After revealing the diagnosis, Senator McCain has been met with an outpouring of support from his constituents and colleagues. President Donald Trump showed his support in a statement, saying, “Senator John McCain has always been a fighter. Melania and I send our thoughts and prayers to Senator McCain, Cindy, and their entire family. Get well soon.”
Following the news, Senator McCain’s daughter Meghan released a statement reminding her Twitter followers of her father’s resiliency. She tweeted, “It won’t surprise you to learn that in all this, the one of us who is most confident and calm is my father. He is the toughest person I know. The cruelest enemy could not break him. The aggressions of political life could not bend him. So he is meeting this challenge as he has every other. Cancer may afflict him in many ways: But it will not make him surrender. Nothing ever has.”

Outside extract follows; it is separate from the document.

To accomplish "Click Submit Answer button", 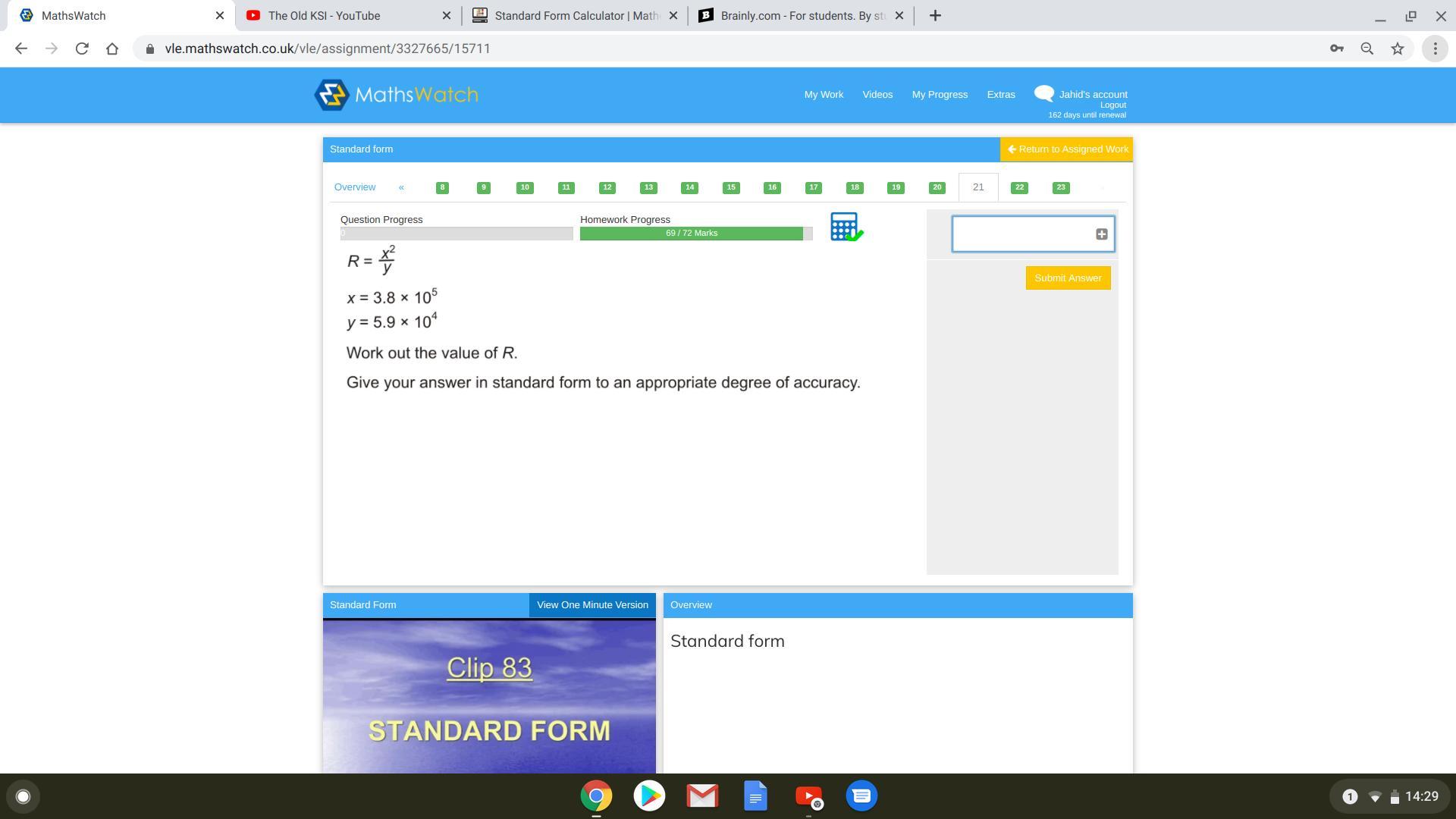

Our thoughts remain with the senator and his family in the wake of his diagnosis — and in a statement, his office reassured citizens he is doing well. “Senator McCain appreciates the outpouring of support he has received over the last few days. He is in good spirits as he continues to recover at home with his family in Arizona,” the statement read. “He is grateful to the doctors and staff at Mayo Clinic for their outstanding care, and is confident that any future treatment will be effective. Further consultations with Senator McCain’s Mayo Clinic care team will indicate when he will return to the United States Senate.”